### Data provided
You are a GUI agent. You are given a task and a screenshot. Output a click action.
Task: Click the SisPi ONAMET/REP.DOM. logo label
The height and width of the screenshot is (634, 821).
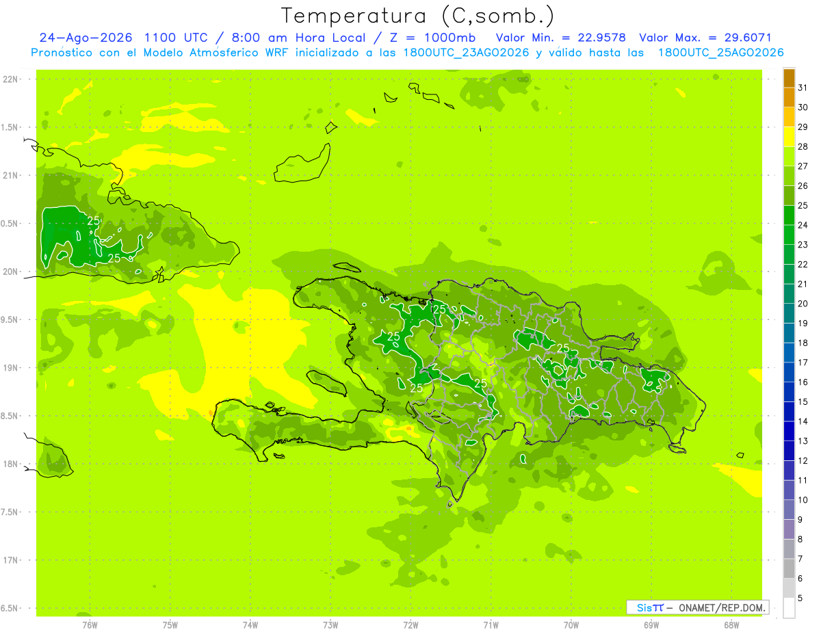pyautogui.click(x=697, y=607)
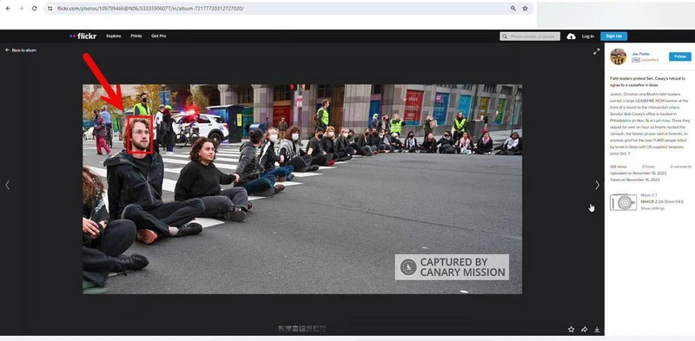Open the upload cloud icon

571,36
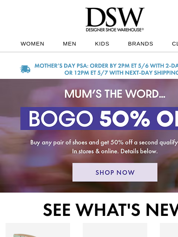
Task: Click the DESIGNER SHOE WAREHOUSE tagline text
Action: [x=115, y=30]
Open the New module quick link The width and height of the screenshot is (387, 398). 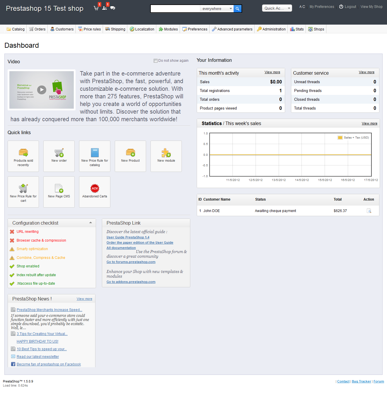tap(166, 156)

### Your task
Please give again only the lines from the start of the material through the line holding "Task: Click the SisPi", exactly as they are written.

### Solution for this task
You are a GUI agent. You are given a task and a screenshot. Output a click action.
Task: Click the SisPi ONAMET/REP.DOM. logo label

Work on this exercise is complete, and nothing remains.